Mr Bannon said in his apology that Mr Manafort is “a seasoned campaign professional with experience and knowledge of how the Russians operate. He should have known they are duplicitous, cunning and not our friends. To reiterate, those comments were not aimed at Don Jr.”

He also explained this his comment about the June 2016 meeting between Russian lawyer Natalia Veselnitskaya and Mr Trump Jr, Mr Manafort, and the President’s son-in-law and White House adviser Jared Kushner stemmed “from my life experiences as a Naval officer stationed aboard a destroyer whose main mission was to hunt Soviet submarines” as well as his stint at the Pentagon during President Ronald Reagan’s administration.

Mr Bannon also snuck in a dig at Hillary Clinton, making sure to mention his “films about Reagan’s war against the Soviets and [Ms] Clinton’s involvement in selling uranium to them.”

His apology comes on the heels of several tweets by the President about the “made up stories” in the book, a few in particular in which he referred to his former staffer as “Sloppy Steve.”

“Steve pretends to be at war with the media, which he calls the opposition party, yet he spent his time at the White House leaking false information to the media to make himself seem far more important than he was,” the White House statement read.

Still, in the apology Mr Bannon described his support for the President’s agenda as “unwavering” and said he was the “only person to date to conduct a global effort to preach the message of Trump and Trumpism.”

To perhaps further prove his role as a surrogate for the President, Mr Bannon repeated Mr Trump’s claims that the Russia investigation is a “witch hunt”.

“I regret that my delay in responding to the inaccurate reporting regarding Don Jr has diverted attention from the president’s historical accomplishments in the first year of his presidency,” Mr Bannon said.
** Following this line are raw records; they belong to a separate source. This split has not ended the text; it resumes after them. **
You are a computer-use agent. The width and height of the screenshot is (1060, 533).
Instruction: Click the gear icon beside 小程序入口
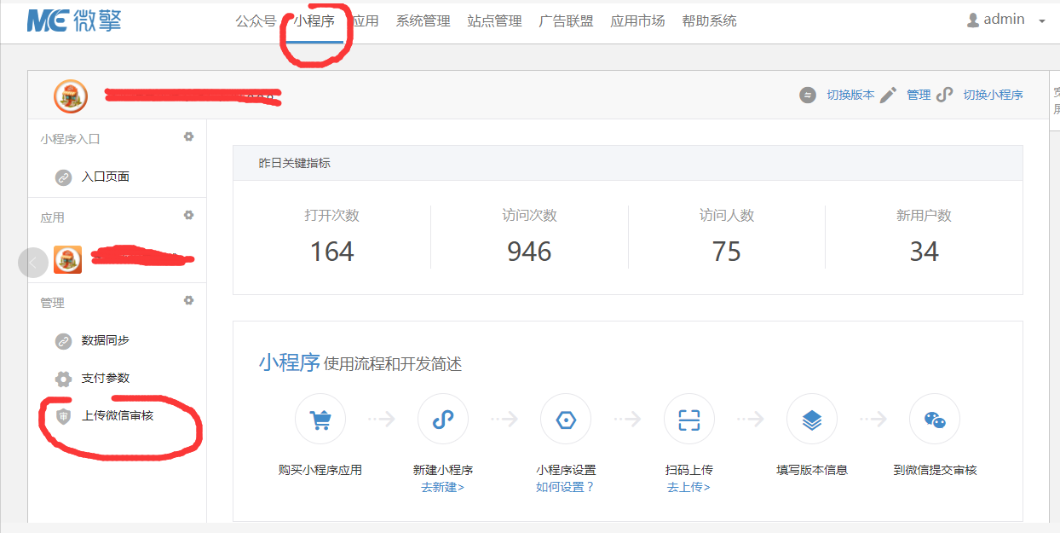tap(189, 137)
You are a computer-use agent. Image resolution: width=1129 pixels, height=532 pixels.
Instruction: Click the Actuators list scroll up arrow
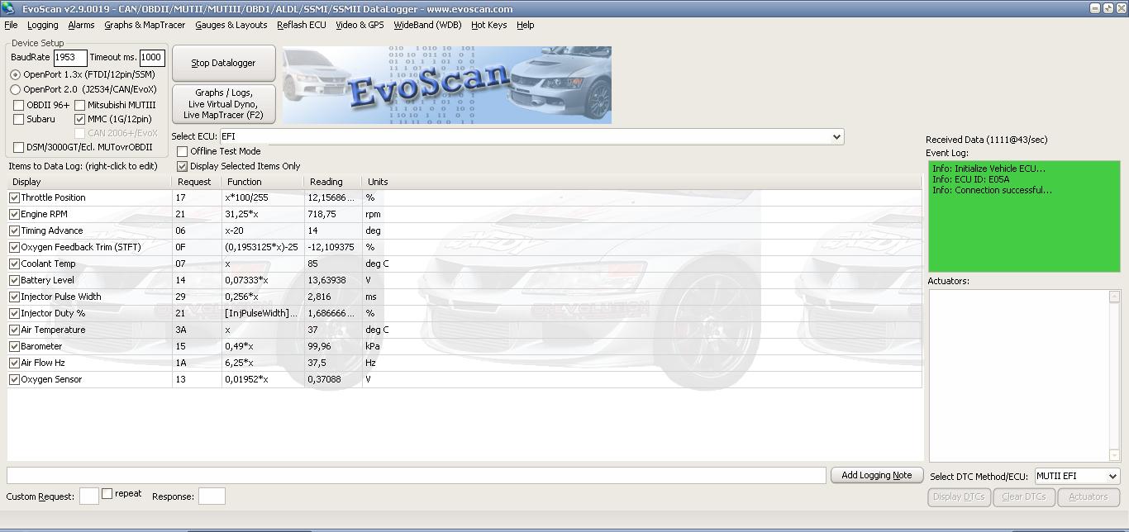pyautogui.click(x=1114, y=297)
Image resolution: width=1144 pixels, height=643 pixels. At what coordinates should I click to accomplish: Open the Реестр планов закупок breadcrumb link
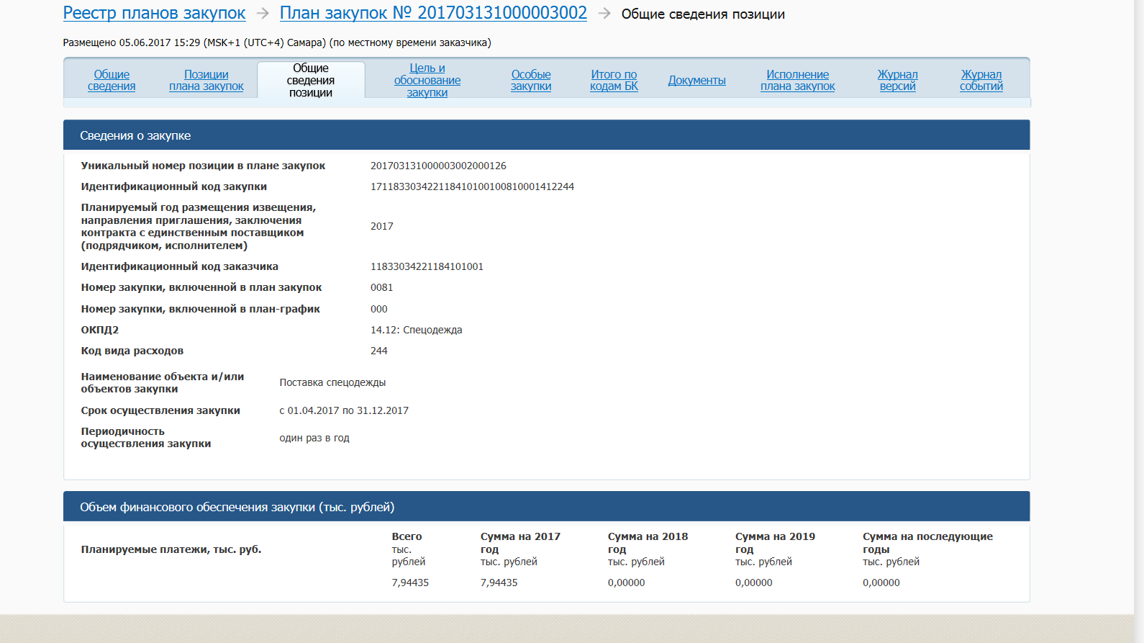tap(154, 13)
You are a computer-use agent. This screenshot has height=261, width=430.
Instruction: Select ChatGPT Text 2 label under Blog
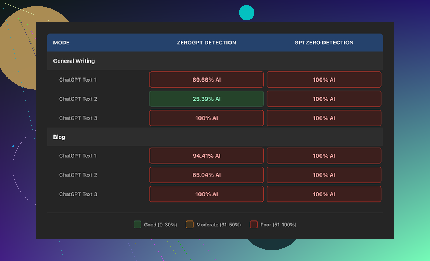tap(78, 175)
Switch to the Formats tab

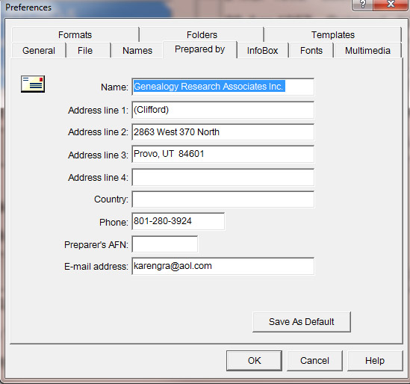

Though, he appeared to hold back any apology for his comments about Mr Kushner and the President’s daughter Ivanka Trump, whom he allegedly referred to as “Javanka” in the book. Mr Bannon had called the pair the “railhead of all bad decisions,” according to Mr Wolff.

Mr Wolff, for his part, said on MSNBC that Mr Bannon’s comments were certainly directed at the President’s son and not Mr Manafort.

Fire and Fury went on sale days earlier than planned and publishers are rushing to print more copies in order to meet high demands.

Mr Wolff gathered the reporting in the book by spending time with the transition team and at the White House over 18 months with the freedom to record conversations.

He conducted 200 interviews including Mr Trump and took, according to him, “something like a semi-permanent seat on a couch in the West Wing” to do so.